— ABOUT THIS EXERCISE —
Write out every entry exactly; the pictures do not belong in the copy.

— DATA TO PROCESS —
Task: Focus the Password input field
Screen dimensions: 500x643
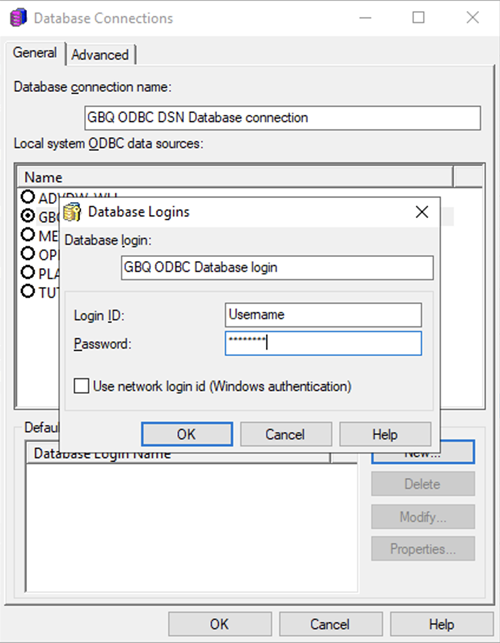Action: click(x=323, y=343)
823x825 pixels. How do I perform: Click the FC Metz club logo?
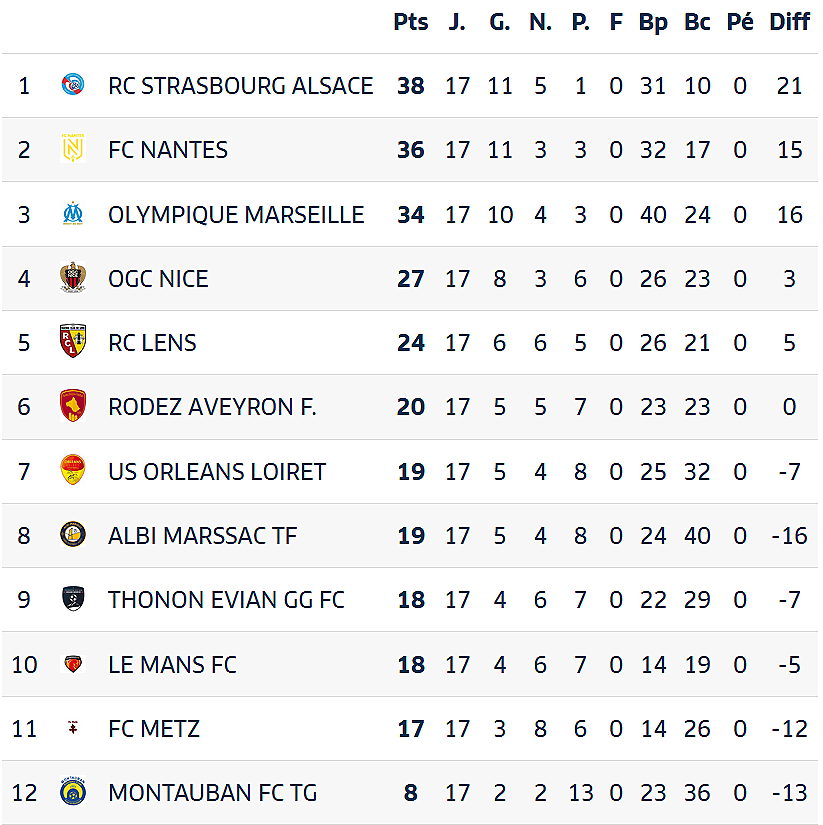pyautogui.click(x=72, y=728)
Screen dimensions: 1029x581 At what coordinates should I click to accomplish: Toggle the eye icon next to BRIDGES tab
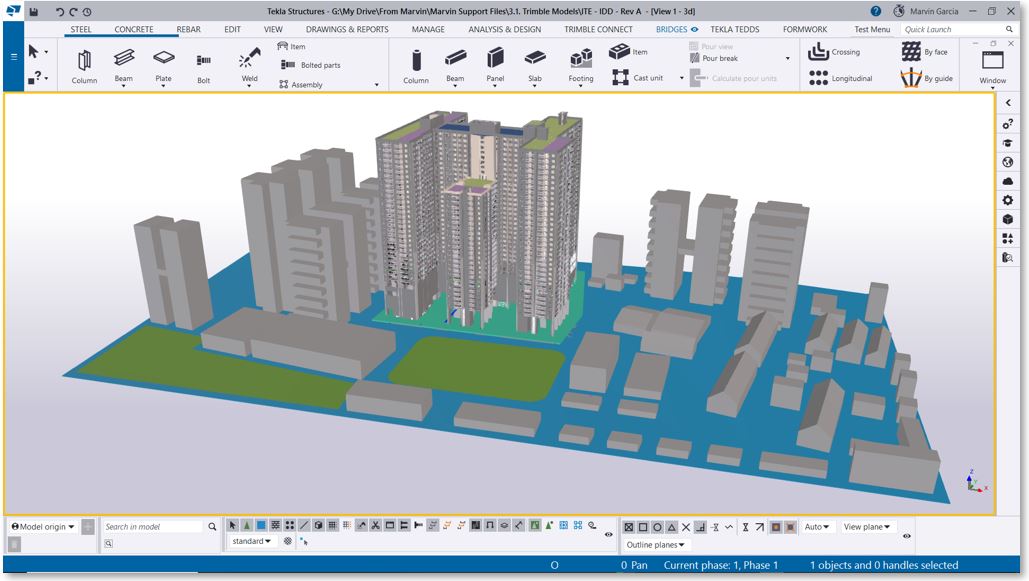click(x=695, y=30)
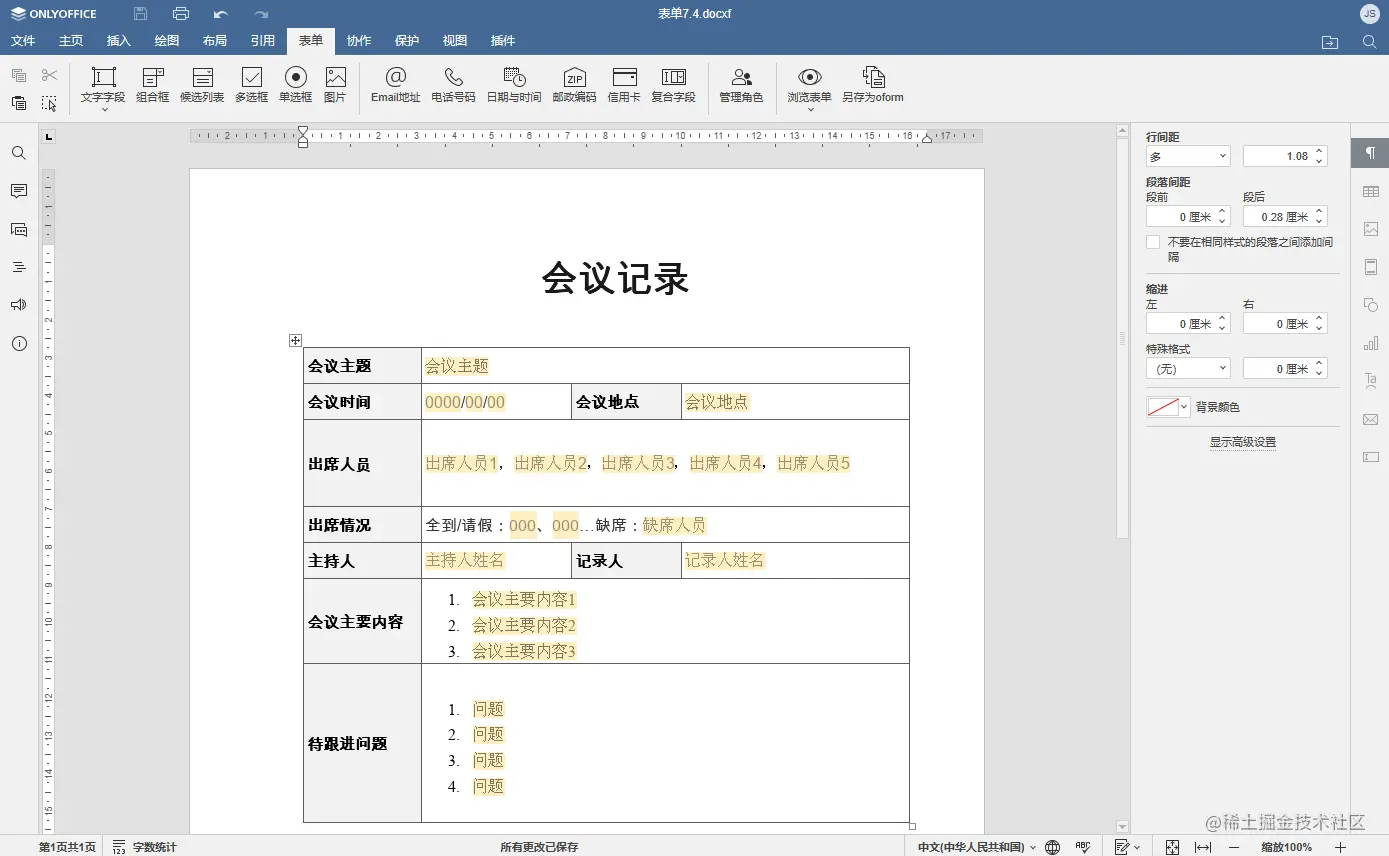Open 字数统计 word count

[x=144, y=846]
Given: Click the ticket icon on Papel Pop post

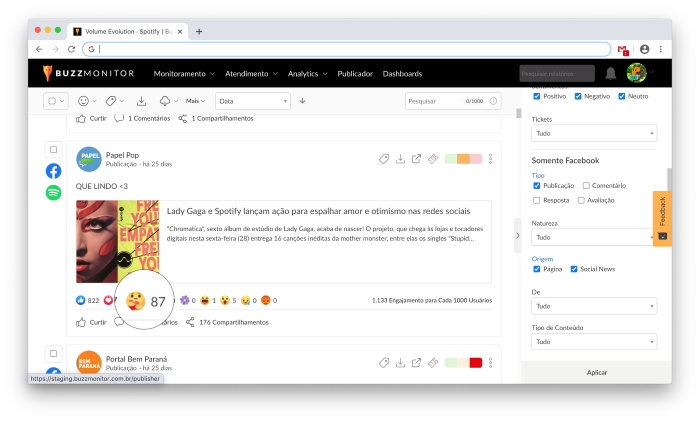Looking at the screenshot, I should pyautogui.click(x=432, y=159).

— RESPONSE TO THE TASK —
Task: Focus the Password input field
Screen dimensions: 500x643
Action: click(x=323, y=343)
823x825 pixels. How do I perform: Click the FC Metz club logo?
pyautogui.click(x=72, y=728)
Screen dimensions: 1029x581 At what coordinates should I click to accomplish: Toggle the eye icon next to BRIDGES tab
click(x=695, y=30)
Open 字数统计 word count

[x=144, y=846]
Given: Click the ticket icon on Papel Pop post

Looking at the screenshot, I should pyautogui.click(x=432, y=159).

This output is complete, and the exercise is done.